Pretty good excuse I suppose for being so far behind on Shipwreckt priorities. Folk Opera has remained on top of the to-do list since I first laid out a draft galley in December ’21. Even in my recovery fog, I believed this magazine is a valuable resource, a place for emerging and established writers to mingle. I apologize to all the contributors to this issue for having predicted a dozen different release dates. I know how frustrating constant delays can be. On the other hand, thanks to tremendous contributors, Lost Lake Folk Opera n7 is out of the gate. Thank you all for your support and patience. This issue provides a sampling of some great essayists, playwrights, poets, and writers of short fiction.
It’s important for Folk Opera to continue. The mag has grown through eleven issues over ten years to become a unique literary magazine where good journalism and honest, civil opinion ranks in stature alongside great fiction, poetry, and plays.
This issue spotlights a group of talented writers from Northfield, Minnesota, where, with the help of Northfield Poet Laureate, Rob Hardy, a regional literary renaissance has been taking place. Rob’s dedication to promoting the literary arts in schools, among adult writers and readers, in bookstores, restaurants, bars, public spaces, videos, and on social media is worthy of note.

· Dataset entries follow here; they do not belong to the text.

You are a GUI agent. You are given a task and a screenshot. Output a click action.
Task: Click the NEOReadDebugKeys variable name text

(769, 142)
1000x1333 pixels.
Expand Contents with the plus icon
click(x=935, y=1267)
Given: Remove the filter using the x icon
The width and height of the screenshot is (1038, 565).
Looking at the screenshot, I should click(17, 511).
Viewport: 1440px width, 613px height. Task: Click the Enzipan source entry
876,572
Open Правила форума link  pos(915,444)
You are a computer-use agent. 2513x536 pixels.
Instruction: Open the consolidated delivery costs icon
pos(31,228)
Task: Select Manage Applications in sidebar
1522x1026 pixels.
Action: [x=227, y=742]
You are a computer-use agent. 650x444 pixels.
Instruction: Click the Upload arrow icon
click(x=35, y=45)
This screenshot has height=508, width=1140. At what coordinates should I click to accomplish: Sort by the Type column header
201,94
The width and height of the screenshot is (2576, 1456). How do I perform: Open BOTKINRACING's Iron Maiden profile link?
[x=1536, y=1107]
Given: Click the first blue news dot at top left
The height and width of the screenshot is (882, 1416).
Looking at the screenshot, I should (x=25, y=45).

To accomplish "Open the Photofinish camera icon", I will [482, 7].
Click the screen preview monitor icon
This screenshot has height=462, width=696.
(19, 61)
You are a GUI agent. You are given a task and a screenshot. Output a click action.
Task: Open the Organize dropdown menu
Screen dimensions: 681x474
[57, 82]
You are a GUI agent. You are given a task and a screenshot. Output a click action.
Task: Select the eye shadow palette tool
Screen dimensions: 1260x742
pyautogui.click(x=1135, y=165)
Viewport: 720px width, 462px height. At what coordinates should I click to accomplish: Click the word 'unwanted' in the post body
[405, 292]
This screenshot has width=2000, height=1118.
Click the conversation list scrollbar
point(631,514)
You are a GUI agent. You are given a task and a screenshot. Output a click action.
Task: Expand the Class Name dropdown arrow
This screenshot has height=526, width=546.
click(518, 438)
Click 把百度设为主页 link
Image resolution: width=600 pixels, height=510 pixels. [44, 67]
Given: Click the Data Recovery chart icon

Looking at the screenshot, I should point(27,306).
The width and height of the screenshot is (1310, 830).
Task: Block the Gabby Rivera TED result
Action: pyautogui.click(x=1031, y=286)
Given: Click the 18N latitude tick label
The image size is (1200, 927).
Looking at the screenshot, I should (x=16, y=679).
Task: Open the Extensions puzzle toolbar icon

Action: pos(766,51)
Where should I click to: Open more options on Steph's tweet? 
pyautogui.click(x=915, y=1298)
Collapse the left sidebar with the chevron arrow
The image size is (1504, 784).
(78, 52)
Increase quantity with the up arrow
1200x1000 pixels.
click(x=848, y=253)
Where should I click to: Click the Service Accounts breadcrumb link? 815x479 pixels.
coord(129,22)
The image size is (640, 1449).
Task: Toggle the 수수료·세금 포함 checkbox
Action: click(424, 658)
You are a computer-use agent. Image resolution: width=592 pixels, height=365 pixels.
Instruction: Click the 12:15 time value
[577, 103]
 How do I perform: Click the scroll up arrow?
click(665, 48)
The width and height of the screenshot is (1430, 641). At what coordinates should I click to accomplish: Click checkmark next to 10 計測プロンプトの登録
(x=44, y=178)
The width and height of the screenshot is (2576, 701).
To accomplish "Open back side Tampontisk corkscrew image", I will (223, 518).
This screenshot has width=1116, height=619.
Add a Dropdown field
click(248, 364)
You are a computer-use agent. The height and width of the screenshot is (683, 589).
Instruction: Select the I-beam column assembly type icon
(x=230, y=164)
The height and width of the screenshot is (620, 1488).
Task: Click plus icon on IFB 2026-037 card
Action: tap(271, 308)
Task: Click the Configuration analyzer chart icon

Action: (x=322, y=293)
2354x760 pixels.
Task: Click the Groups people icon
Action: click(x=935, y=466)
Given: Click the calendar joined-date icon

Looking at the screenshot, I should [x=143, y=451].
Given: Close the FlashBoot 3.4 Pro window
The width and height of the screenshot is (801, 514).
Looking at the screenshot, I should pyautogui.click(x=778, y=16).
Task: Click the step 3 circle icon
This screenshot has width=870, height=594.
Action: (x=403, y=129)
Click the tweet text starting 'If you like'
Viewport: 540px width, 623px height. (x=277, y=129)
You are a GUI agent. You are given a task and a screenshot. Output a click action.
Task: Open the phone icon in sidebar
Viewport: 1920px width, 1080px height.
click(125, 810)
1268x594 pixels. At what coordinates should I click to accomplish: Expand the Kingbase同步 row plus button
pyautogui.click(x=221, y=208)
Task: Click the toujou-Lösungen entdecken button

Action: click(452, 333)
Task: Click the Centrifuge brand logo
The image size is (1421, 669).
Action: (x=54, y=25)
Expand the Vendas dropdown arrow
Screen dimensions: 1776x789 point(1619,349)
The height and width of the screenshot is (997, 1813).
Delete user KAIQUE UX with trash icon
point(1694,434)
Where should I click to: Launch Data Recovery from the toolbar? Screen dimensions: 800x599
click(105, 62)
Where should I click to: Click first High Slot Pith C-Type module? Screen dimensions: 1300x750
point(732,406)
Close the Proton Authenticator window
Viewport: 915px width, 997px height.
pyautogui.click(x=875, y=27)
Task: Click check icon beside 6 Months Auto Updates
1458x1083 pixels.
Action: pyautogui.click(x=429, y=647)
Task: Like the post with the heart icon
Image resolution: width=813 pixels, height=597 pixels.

Illiberal Democracy, the focus of this special issue, is hard to stick a fork into; it’s slippery. Many of the author, playwright and poet contributors explore facets of Democracy’s dark fish from different optics. I write this after watching another January 6, 2021, House Committee hearing. My friends, there is at once so much to digest, and yet practically nothing left to chew on. Must be time to get some exercise after the many months-old cold chowder we’ve been fed. Get up. Stand up. Act like Democracy depends on you.